You may ask why those objects still exists -- shouldn't they have been deleted to prevent memory leaks? The C&C parser does another trick that influences this however -- memory pools. Memory pools allow incredibly fast allocation of objects. De-allocation of these small objects is in fact far slower than just reclaiming the memory pool later on. As such, none of the code does a traditional delete when the destructor is called, resulting in a far faster parser (with millions and millions of these small objects created a second) but a quite sinister bug!

Stupid loopy stacks causing me madness..!

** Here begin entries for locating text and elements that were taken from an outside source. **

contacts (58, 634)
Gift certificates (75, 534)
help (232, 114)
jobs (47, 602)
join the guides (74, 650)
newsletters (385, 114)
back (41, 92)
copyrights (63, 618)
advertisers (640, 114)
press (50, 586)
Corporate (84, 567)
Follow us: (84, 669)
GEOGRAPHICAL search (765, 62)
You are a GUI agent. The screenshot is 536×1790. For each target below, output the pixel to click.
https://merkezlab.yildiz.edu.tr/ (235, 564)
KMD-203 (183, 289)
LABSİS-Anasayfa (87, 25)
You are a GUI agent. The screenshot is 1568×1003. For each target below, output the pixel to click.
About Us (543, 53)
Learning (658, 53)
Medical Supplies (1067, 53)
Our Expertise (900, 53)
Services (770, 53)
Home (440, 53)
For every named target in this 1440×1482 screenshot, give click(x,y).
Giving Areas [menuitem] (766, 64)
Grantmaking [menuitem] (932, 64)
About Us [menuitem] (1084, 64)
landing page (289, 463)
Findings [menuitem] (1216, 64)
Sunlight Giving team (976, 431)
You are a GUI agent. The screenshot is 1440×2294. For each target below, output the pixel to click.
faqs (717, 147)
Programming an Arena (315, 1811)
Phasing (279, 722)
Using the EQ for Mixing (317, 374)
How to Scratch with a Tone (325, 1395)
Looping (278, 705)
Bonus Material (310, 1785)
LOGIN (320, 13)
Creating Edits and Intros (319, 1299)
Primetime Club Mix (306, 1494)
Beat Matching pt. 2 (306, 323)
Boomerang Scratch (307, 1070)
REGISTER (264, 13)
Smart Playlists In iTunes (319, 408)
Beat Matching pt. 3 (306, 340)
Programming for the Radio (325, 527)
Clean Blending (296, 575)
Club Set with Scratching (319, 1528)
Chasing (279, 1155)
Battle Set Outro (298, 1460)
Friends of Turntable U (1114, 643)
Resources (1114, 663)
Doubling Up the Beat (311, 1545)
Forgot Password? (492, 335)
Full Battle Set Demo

With the loopy stacks delooped however, the shift-reduce algorithm took advantage of caching and hit similar speeds to that of the default chart algorithm.

Current Evil

As previously mentioned, I go from bursts of productivity to periods of debugging. This is the unhappy debugging period. The parser works but testing over the development corpus for the WSJ shows a loss of 6% F-score against the reference implementation. These bugs aren't easy to diagnose or fix, unfortunately, so I expect progress to be slow.

If I can fix this bug in six days, however, then I'll still be on target as far as my timeline is concerned!